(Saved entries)
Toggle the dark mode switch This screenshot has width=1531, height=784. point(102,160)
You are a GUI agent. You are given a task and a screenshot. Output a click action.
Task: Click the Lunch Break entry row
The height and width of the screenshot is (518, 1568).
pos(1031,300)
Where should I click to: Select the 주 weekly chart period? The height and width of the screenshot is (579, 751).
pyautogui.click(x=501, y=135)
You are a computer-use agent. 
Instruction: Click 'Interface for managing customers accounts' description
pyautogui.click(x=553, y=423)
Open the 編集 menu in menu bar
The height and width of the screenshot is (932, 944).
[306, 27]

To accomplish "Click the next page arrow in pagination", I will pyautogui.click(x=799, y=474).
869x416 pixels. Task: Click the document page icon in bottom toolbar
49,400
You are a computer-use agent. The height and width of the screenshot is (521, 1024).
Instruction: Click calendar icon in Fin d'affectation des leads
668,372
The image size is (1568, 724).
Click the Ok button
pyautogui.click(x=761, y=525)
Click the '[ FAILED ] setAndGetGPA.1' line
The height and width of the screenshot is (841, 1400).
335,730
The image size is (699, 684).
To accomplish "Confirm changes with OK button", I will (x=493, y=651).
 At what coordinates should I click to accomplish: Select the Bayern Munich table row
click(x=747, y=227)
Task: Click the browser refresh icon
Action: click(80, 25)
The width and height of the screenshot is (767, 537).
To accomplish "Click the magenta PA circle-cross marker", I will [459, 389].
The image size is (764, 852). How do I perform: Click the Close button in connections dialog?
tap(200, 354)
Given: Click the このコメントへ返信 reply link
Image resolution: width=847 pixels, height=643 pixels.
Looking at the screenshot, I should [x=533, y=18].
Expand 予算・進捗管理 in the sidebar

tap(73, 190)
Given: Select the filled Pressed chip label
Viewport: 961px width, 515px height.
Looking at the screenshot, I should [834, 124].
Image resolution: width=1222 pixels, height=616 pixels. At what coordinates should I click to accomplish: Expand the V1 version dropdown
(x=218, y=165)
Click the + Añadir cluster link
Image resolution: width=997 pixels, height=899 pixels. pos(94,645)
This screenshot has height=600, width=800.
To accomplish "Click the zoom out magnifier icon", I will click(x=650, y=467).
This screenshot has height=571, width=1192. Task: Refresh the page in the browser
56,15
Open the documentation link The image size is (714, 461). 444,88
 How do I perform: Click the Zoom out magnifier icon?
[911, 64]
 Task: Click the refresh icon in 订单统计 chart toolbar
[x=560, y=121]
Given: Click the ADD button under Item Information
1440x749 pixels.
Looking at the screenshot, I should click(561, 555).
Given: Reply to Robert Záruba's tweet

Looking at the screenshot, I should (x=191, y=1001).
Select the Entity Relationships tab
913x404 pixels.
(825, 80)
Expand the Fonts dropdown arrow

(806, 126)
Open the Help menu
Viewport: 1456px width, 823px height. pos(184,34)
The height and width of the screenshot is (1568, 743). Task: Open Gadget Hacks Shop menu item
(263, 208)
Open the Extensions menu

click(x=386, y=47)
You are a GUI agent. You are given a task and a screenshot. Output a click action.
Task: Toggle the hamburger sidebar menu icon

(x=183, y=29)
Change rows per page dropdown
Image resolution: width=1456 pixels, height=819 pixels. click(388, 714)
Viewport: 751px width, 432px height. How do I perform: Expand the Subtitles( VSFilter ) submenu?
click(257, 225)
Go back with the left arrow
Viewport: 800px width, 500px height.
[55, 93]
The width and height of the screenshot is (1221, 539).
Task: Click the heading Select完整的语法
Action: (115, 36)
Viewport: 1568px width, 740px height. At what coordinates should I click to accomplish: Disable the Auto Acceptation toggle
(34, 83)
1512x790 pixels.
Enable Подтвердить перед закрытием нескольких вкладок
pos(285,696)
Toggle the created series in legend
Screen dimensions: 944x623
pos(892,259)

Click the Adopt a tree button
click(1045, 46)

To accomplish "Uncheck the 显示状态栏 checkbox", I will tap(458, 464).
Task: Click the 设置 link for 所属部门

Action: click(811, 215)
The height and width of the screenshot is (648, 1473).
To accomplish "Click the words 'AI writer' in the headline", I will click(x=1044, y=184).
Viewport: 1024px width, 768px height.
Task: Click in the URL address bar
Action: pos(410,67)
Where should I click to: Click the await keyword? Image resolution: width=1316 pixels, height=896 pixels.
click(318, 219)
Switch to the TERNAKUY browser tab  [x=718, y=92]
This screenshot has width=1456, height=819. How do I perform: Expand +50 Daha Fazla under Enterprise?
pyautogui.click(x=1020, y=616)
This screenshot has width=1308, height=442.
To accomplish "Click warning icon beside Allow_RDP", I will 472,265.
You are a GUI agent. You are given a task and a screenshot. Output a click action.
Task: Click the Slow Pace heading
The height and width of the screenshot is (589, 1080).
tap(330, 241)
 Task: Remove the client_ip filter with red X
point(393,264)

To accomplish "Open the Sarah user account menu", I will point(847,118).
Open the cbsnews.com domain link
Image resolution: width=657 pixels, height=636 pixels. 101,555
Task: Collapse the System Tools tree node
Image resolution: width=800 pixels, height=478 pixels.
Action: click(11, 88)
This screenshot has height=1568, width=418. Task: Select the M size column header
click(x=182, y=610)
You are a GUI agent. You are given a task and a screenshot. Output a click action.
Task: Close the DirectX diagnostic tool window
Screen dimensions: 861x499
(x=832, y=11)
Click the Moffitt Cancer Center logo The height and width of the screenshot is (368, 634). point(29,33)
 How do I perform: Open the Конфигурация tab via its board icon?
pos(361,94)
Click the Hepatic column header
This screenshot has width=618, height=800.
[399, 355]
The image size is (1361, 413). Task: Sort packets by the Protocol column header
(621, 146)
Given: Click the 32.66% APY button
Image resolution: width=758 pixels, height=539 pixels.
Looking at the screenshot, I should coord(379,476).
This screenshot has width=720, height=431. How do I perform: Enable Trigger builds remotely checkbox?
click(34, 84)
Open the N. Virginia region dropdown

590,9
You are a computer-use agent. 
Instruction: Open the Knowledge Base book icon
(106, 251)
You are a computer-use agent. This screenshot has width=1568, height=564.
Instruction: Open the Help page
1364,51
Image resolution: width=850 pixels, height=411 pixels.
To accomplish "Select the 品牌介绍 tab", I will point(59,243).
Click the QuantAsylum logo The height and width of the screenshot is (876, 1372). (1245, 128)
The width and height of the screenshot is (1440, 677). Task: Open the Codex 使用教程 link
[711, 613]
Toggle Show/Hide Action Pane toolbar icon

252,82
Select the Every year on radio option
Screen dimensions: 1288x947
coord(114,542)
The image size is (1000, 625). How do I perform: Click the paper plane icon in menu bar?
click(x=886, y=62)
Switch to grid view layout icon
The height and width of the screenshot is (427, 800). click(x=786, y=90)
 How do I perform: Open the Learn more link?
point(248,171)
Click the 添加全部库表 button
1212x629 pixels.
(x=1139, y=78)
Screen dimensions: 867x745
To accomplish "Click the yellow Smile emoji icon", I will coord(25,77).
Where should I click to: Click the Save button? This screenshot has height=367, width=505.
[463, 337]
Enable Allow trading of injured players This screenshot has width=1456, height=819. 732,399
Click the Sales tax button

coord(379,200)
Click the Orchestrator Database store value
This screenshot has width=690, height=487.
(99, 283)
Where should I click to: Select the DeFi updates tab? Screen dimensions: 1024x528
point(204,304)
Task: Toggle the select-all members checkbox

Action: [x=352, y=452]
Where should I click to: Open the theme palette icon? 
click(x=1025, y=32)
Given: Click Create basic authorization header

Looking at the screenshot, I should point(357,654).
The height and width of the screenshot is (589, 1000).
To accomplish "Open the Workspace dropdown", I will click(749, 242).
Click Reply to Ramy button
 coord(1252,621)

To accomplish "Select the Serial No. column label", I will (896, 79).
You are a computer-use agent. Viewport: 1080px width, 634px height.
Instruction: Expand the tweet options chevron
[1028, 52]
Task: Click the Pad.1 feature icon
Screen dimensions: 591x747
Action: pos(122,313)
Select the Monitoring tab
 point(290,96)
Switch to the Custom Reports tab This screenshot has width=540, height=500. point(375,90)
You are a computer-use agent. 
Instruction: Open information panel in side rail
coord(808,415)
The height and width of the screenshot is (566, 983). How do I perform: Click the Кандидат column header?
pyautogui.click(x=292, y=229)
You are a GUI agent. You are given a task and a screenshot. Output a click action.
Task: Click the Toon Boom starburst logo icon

__Task statement__. Using the entries above, repeat only the lines from the one containing "Where should I click to: Select the 주" through the one containing "The image size is (1568, 724).", end lines included.

__Result of this exercise__.
Where should I click to: Select the 주 weekly chart period? The height and width of the screenshot is (579, 751).
pyautogui.click(x=501, y=135)
You are a computer-use agent. 
Instruction: Click 'Interface for managing customers accounts' description
pyautogui.click(x=553, y=423)
Open the 編集 menu in menu bar
The height and width of the screenshot is (932, 944).
[306, 27]

To accomplish "Click the next page arrow in pagination", I will pyautogui.click(x=799, y=474).
869x416 pixels. Task: Click the document page icon in bottom toolbar
49,400
You are a computer-use agent. The height and width of the screenshot is (521, 1024).
Instruction: Click calendar icon in Fin d'affectation des leads
668,372
The image size is (1568, 724).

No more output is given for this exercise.